> YOUR TASK:
Rewrite the records from the start through the line that contains "Mark the blue", changing "bus stop icon" to "bus stop symbol" and leaving everything else as it is.

> DATA PROVIDED:
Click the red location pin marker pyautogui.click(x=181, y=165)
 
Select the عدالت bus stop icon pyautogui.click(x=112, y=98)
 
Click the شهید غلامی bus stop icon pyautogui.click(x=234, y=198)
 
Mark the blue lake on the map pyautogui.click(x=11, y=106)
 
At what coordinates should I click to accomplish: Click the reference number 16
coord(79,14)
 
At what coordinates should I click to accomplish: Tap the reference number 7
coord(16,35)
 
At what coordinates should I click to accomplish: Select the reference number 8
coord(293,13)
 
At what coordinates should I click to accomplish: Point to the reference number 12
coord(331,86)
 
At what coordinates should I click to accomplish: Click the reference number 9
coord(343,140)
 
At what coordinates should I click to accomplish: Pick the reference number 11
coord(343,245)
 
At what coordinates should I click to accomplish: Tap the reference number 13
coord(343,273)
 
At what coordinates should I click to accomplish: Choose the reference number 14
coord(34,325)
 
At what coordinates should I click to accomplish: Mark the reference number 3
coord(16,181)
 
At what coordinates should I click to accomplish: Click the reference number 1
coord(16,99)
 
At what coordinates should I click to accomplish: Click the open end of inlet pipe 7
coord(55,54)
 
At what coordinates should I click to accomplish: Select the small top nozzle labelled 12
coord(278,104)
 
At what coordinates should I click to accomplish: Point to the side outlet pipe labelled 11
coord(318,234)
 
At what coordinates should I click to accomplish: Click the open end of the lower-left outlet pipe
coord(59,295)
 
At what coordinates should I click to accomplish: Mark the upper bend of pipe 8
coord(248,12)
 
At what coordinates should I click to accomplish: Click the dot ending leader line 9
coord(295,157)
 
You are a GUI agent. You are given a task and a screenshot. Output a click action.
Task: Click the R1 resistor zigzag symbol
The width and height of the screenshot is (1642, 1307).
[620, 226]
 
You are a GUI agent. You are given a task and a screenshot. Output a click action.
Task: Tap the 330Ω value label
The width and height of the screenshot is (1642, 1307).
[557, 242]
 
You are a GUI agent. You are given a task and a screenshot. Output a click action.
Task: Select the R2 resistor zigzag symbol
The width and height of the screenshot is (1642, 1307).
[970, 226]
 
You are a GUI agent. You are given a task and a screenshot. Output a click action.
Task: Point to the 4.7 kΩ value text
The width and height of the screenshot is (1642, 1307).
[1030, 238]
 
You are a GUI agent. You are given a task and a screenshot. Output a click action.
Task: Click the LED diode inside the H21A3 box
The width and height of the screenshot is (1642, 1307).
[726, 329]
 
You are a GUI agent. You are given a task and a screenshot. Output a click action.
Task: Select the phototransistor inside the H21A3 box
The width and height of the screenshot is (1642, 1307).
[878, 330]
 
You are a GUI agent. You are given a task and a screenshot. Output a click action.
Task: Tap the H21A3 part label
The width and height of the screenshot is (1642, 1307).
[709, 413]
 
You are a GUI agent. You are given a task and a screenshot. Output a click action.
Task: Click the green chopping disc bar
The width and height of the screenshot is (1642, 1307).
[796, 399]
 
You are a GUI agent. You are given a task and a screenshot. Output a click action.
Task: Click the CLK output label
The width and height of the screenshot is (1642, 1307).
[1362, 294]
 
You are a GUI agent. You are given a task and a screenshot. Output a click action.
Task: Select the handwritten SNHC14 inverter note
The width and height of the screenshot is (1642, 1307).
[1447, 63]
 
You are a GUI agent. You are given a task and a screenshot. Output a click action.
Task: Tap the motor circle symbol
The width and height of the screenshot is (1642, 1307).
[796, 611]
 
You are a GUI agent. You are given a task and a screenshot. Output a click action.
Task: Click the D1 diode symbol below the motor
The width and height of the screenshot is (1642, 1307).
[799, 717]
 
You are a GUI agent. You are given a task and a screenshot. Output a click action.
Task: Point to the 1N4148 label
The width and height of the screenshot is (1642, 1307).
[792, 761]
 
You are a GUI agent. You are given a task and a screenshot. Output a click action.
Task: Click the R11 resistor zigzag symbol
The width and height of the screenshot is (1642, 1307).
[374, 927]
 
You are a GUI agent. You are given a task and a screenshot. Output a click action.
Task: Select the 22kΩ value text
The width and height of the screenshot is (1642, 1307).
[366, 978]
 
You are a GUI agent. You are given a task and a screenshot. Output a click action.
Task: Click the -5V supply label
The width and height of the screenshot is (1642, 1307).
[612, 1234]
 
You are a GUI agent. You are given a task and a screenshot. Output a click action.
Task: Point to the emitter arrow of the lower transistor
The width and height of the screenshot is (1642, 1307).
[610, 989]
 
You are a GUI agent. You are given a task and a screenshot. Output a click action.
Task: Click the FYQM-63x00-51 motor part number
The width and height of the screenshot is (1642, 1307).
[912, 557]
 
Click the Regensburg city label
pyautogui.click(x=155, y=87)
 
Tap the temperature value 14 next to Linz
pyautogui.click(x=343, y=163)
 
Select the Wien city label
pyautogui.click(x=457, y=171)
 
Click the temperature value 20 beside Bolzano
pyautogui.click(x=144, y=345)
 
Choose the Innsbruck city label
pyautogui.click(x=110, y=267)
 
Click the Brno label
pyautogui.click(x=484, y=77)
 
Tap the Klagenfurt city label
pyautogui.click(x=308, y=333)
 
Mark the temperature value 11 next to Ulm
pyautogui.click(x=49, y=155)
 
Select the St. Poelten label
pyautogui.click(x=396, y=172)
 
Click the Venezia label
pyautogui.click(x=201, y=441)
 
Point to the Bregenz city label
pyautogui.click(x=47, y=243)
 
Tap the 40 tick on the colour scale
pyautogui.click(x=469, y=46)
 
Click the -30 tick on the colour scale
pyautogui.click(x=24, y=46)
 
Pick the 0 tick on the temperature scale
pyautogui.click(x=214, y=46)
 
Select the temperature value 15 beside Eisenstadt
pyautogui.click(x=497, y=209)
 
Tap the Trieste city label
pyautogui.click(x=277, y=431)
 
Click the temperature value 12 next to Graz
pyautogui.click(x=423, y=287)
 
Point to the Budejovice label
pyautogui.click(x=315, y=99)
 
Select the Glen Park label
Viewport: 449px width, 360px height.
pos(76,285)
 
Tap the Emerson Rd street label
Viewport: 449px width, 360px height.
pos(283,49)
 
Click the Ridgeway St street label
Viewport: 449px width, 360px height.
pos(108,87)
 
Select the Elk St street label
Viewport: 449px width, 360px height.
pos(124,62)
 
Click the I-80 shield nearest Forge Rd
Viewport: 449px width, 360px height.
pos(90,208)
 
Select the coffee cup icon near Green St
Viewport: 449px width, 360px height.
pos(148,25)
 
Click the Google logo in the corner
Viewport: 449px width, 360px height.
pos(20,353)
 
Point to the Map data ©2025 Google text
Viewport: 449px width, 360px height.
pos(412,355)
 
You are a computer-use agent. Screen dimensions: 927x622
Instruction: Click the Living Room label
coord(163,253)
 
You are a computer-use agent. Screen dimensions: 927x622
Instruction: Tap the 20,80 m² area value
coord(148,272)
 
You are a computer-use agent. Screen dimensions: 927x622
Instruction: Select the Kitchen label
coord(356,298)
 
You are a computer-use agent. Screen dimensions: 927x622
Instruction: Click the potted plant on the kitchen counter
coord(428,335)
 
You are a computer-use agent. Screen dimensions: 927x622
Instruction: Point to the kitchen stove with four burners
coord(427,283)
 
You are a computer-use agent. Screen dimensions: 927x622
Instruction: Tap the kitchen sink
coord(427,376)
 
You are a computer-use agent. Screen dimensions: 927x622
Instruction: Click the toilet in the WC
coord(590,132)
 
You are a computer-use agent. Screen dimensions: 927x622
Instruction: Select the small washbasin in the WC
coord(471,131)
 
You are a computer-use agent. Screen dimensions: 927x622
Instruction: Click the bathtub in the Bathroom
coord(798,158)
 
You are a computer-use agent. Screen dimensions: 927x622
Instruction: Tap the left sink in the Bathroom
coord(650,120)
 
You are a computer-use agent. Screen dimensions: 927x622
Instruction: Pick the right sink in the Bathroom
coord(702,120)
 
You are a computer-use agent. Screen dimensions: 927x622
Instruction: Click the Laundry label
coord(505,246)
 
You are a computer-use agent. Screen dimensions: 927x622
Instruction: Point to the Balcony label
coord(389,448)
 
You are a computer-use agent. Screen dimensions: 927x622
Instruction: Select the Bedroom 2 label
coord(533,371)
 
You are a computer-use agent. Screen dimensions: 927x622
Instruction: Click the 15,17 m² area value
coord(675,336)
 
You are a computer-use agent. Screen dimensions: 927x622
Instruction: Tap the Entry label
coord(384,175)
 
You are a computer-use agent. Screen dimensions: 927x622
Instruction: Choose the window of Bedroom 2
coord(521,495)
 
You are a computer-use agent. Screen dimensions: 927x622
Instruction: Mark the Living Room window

> SOLUTION:
Click the red location pin marker pyautogui.click(x=181, y=165)
 
Select the عدالت bus stop symbol pyautogui.click(x=112, y=98)
 
Click the شهید غلامی bus stop symbol pyautogui.click(x=234, y=198)
 
Mark the blue lake on the map pyautogui.click(x=11, y=106)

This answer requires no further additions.